* EXTRAIT À LIRE *
L'invention du patrimoine mondial
L’AAFU, l’Association des anciens fonctionnaires de l’Unesco, a le plaisir de présenter le second des cahiers édités par son Club Histoire. Rappelons que ce club est né de la constatation assez banale que les « anciens » sont dépositaires d’un patrimoine d’expériences qu’il serait regrettable de laisser disparaître ; rappelons aussi qu’il entend offrir des matériaux de première main aux historiens qui voudront se pencher sur les aventures de la coopération internationale dans la seconde moitié du XXe siècle.
Mémoire n’est pas histoire – nous en sommes tous conscients – mais elle en est la condition, le soubassement. Ce que les « anciens » peuvent faire mieux que tant d’autres, c’est collecter des souvenirs, révéler de petits et de grands
« secrets », qu’ils sont les seuls à connaître et à pouvoir faire sortir de l’ombre des archives ou des gisements de l’inédit. De plus, par rapport aux observateurs externes, ils ont un atout : ils possèdent une clé de décryptage
« de l’intérieur », la capacité de lire entre les lignes de l’étrange littérature des rapports officiels, de percer l’ouate de cette langue de velours, d’en interpréter les euphémismes, les litotes, les allusions...

* DONNÉES FOURNIES *
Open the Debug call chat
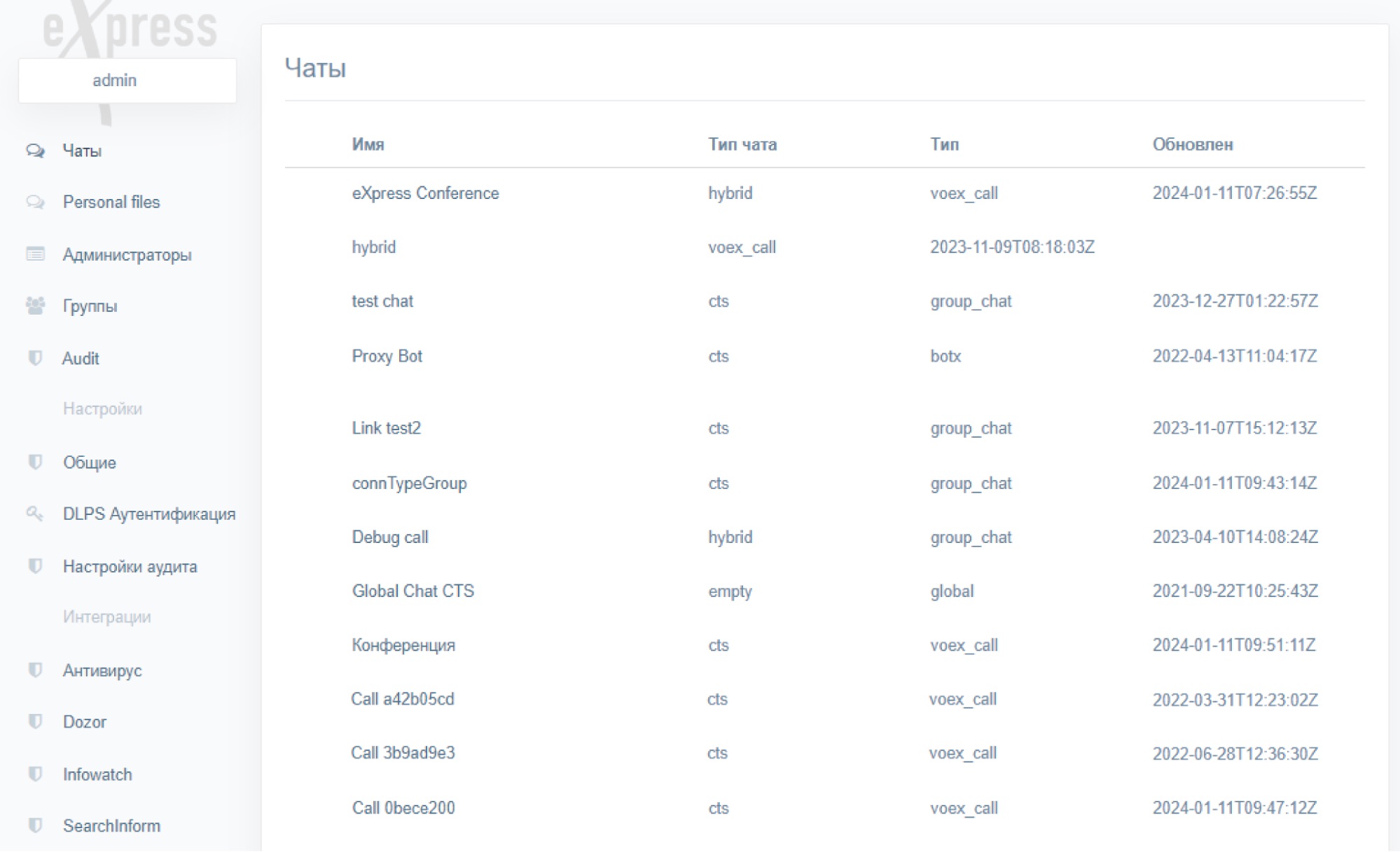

* CONSIGNES *
1/ D'après l'extrait sur le Club Histoire de l'AAFU, quel rang occupe le cahier présenté parmi ceux que ce club a édités ?
2/ Reproduisez fidèlement le passage de l'extrait qui débute aux mots « L'invention du patrimoine » et s'achève après les mots « du XXe siècle. ».

* RÉPONSES COMPLÈTES *
1/ C'est le second des cahiers édités par le Club Histoire.

2/
L'invention du patrimoine mondial
L’AAFU, l’Association des anciens fonctionnaires de l’Unesco, a le plaisir de présenter le second des cahiers édités par son Club Histoire. Rappelons que ce club est né de la constatation assez banale que les « anciens » sont dépositaires d’un patrimoine d’expériences qu’il serait regrettable de laisser disparaître ; rappelons aussi qu’il entend offrir des matériaux de première main aux historiens qui voudront se pencher sur les aventures de la coopération internationale dans la seconde moitié du XXe siècle.